Las horas de llanto habían disipado su cólera y su cabeza podía volver a pensar con una cierta normalidad. Cuando se dio cuenta del crimen que había cometido primero tuvo miedo pero enseguida se dio cuenta que, o se entregaba y confesaba, o debía ocultar el asesinato. Después de tantos esfuerzos no podía rendirse. Empezó a maquinar como deshacerse del cadáver y no veía la manera. Decidió envolverlo en manteles y llevar el cuerpo hasta algún lugar apartado donde lo enterraría. Agarró de un tirón el mantel de la mesa en la que había servido la cena y, en ese instante, la hoja que había impreso con el detalle del menú cayó a sus pies. Lo único que leyó fue “steak tártaro de buey aromatizado con flores”. Cogió el cadáver por los pies y lo llevó a la cocina.
El martes a las once, como cada día de trabajo, se dirigió al restaurante, abrió las puertas y entró en la cocina, como siempre el primero. Llevaba unas hojitas impresas en las que podía leerse: Recomendación del día: Steak tártaro al estilo Michelin. Fue el plato de más éxito ese día y también los días siguientes. Pronto empezó a correrse la voz de que el steak tártaro del Mesón de Aguinaga era un plato excelso por el que merecía la pena pagar lo que fuera.

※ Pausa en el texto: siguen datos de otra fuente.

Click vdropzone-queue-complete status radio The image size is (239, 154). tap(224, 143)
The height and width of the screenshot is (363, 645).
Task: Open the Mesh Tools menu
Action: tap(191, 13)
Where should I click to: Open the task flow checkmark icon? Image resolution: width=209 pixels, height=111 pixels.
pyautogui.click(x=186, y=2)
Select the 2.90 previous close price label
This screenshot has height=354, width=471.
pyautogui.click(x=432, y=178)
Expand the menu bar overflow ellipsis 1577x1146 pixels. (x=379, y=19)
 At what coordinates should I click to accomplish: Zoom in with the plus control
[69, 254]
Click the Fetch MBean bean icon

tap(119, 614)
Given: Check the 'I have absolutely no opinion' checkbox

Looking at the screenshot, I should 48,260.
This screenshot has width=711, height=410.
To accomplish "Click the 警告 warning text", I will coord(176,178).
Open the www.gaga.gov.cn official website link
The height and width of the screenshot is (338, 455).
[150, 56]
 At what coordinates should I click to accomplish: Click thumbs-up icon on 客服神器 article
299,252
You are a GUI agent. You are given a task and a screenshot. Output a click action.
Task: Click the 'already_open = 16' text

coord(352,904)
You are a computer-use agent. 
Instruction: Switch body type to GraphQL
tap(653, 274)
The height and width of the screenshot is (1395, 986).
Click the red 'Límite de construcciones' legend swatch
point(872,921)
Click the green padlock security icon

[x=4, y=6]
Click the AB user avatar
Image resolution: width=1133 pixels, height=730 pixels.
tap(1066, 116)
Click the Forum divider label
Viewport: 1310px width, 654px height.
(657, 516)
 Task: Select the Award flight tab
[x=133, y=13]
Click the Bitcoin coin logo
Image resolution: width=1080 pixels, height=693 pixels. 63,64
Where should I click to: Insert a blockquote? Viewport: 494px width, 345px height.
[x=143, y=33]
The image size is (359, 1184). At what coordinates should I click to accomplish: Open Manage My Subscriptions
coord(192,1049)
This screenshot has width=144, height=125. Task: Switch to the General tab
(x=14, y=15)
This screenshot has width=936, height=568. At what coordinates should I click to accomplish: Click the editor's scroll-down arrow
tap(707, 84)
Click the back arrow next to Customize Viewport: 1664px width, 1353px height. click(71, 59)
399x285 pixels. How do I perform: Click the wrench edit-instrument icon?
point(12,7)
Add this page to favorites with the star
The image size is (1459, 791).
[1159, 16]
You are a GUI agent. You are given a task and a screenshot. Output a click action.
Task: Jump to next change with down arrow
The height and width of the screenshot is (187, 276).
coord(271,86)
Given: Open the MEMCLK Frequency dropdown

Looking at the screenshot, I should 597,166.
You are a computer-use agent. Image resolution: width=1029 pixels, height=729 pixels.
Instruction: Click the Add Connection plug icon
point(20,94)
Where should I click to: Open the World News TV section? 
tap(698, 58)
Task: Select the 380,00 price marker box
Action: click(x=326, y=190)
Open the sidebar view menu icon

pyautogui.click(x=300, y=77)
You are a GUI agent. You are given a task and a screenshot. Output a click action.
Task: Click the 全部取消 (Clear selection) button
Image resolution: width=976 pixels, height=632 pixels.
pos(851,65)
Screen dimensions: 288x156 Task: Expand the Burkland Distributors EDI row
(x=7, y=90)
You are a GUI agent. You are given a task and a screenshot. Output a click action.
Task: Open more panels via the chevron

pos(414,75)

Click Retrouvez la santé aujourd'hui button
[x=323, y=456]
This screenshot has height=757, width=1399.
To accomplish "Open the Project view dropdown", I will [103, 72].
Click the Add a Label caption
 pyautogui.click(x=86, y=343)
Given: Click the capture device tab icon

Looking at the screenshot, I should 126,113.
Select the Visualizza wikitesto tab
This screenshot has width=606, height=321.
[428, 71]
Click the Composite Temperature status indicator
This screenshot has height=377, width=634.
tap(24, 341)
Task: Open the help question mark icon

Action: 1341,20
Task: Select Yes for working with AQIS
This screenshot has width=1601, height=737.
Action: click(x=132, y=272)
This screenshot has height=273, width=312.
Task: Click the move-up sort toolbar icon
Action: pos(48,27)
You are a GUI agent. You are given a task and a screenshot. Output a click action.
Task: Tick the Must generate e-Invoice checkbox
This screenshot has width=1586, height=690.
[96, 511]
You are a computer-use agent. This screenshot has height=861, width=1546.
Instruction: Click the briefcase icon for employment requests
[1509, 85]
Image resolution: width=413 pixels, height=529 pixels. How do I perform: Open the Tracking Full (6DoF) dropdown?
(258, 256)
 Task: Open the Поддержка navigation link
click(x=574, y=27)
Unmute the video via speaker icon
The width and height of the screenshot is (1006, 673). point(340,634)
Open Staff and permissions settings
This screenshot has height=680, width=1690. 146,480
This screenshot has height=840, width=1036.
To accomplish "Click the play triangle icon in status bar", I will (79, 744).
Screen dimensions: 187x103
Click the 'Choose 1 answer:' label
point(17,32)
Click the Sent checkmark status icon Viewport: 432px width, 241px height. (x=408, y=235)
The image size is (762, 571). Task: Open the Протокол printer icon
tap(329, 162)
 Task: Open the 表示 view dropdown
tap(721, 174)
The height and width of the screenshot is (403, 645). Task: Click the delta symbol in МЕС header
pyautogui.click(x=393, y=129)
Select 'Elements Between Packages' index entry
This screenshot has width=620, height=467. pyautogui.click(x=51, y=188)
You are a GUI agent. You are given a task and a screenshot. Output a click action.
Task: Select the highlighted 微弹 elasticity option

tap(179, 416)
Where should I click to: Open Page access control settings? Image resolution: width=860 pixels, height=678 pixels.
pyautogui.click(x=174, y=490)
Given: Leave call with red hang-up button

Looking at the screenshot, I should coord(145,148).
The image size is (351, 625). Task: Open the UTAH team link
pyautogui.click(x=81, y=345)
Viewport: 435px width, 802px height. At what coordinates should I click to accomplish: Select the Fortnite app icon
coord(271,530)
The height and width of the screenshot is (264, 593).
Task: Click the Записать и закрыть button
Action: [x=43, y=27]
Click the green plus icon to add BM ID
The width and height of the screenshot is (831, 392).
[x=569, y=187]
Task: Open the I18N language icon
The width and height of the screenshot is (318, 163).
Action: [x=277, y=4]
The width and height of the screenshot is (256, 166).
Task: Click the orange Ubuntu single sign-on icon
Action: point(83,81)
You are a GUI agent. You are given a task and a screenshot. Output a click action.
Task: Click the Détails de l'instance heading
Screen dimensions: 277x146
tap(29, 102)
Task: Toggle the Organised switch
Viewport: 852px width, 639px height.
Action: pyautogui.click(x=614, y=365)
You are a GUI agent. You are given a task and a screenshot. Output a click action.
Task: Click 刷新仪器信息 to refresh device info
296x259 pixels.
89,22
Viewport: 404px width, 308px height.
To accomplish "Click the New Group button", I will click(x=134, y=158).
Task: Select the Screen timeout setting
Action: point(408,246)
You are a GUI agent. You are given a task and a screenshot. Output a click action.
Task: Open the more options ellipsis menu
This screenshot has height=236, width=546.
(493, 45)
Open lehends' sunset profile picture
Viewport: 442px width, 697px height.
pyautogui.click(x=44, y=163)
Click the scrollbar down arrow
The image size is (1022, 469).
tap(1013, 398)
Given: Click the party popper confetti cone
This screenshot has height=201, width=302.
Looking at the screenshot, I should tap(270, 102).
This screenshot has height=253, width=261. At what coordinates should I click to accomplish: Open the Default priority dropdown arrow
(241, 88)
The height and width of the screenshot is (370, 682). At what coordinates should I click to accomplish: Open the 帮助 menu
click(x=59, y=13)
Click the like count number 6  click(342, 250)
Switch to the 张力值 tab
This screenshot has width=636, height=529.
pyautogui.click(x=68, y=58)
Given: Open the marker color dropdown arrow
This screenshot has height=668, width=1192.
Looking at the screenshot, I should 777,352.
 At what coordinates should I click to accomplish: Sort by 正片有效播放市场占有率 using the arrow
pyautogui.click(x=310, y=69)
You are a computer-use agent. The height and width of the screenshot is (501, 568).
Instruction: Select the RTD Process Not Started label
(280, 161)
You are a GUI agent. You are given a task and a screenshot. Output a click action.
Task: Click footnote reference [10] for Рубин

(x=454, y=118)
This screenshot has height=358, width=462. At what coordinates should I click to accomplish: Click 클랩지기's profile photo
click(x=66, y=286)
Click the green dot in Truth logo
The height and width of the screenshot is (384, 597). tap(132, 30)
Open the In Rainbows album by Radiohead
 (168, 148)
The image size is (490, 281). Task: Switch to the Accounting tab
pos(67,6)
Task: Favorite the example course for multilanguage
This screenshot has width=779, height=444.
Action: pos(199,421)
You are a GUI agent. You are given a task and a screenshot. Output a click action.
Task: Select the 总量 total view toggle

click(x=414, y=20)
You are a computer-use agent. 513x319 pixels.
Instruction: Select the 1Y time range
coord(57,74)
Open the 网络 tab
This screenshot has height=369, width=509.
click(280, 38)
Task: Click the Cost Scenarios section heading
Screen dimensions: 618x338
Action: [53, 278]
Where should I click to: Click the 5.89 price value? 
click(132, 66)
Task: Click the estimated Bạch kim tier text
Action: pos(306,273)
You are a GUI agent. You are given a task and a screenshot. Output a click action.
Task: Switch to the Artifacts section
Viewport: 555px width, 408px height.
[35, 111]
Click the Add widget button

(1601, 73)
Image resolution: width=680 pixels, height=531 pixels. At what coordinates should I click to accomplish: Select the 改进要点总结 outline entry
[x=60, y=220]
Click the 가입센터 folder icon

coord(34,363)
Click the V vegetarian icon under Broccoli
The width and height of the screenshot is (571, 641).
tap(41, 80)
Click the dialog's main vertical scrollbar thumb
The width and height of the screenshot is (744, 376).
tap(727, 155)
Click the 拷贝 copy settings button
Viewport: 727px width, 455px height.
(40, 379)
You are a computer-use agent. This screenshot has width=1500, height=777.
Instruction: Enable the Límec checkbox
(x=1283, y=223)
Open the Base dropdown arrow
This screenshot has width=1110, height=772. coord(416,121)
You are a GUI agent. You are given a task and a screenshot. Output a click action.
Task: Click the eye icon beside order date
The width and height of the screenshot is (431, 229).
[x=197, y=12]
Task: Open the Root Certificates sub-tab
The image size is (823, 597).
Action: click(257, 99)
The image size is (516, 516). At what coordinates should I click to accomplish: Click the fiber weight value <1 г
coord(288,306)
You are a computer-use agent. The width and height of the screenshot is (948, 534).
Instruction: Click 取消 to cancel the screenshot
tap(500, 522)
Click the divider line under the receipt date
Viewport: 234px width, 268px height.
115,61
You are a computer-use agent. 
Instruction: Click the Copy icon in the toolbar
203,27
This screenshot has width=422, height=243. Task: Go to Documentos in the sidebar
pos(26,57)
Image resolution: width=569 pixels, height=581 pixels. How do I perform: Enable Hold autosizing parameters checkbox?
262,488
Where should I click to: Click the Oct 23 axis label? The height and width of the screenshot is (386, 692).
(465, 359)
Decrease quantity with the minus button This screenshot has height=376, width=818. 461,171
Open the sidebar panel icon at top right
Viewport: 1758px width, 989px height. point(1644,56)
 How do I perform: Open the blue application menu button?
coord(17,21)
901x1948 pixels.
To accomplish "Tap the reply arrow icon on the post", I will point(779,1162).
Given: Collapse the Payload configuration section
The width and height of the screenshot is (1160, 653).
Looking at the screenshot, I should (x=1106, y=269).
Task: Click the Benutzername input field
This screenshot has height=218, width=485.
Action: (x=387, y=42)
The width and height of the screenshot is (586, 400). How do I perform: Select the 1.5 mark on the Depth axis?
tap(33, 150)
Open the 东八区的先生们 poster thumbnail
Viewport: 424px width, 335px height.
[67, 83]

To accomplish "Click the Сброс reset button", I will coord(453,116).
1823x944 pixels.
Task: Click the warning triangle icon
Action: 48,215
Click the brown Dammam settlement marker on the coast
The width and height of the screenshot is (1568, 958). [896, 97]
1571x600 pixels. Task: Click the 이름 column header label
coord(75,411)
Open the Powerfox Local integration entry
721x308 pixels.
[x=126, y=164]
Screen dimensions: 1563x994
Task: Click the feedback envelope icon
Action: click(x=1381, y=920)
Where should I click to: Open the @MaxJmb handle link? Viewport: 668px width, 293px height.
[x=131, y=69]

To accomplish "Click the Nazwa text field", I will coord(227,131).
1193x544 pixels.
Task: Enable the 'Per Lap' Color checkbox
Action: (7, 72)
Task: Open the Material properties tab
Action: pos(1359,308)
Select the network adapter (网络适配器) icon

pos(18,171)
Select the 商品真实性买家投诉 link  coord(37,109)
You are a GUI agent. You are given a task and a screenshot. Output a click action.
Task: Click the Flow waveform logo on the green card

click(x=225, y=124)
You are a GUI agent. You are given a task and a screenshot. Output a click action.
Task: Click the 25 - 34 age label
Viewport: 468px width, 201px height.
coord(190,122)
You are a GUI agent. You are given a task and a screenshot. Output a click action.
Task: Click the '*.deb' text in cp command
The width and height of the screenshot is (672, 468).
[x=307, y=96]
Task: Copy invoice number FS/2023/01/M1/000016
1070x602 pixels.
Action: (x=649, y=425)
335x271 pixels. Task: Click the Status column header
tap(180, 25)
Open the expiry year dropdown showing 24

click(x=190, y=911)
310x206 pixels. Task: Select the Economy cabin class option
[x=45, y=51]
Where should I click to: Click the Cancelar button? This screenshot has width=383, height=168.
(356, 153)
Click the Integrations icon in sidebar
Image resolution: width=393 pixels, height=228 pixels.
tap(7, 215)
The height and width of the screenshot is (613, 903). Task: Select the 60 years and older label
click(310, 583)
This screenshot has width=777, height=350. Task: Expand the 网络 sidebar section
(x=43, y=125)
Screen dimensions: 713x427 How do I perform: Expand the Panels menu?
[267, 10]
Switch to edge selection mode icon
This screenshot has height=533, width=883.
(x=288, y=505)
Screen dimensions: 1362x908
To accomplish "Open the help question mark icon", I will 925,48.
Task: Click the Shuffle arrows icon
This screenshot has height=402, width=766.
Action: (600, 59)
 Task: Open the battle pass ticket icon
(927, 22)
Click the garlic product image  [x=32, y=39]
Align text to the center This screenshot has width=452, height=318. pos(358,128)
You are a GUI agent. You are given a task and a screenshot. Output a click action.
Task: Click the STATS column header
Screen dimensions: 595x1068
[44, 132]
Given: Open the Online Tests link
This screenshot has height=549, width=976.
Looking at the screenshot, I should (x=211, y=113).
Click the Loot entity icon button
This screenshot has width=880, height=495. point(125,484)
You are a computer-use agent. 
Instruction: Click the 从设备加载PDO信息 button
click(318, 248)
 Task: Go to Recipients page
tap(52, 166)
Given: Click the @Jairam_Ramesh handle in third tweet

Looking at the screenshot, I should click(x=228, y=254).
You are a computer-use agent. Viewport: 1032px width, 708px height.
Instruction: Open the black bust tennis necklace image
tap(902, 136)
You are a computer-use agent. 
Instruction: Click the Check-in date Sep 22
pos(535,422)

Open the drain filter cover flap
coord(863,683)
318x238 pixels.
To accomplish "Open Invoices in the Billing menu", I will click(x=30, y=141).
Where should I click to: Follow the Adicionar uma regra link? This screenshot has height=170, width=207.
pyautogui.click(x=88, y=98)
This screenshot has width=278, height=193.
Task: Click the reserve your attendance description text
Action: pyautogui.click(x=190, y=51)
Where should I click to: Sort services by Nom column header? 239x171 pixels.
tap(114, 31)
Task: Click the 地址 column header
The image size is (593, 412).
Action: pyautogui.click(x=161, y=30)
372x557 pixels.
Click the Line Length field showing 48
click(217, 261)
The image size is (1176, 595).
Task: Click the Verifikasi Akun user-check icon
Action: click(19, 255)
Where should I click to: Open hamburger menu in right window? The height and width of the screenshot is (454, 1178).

La policía le importunó unas cuantas veces con preguntas sobre M. Felurignac que había desaparecido como humo que lleva el viento pero Luis siempre afirmaba que M. Fleurignac había salido de su local a las diez y media de la noche y que ya no sabía nada más. Afortunadamente para él, a la guía Michelin no sólo le había desaparecido M. Fleurignac sino doscientos mil euros a los que monsieur tenía acceso por lo que el caso terminó aparcándose, con el convencimiento por todas partes de que M. Fleurignac había huido con el dinero. Sin embargo, eso no era lo que preocupaba a Luis, a él lo que le preocupaba era como continuar haciendo su steak tártaro cuando se acabase la materia prima.
¿Guía del Gourmet?
Soy Luis Aguinaga, del Mesón de Aguinaga
Me gustaría invitar a alguno de sus redactores a mi restaurante
¿Le iría bien el próximo lunes a las nueve?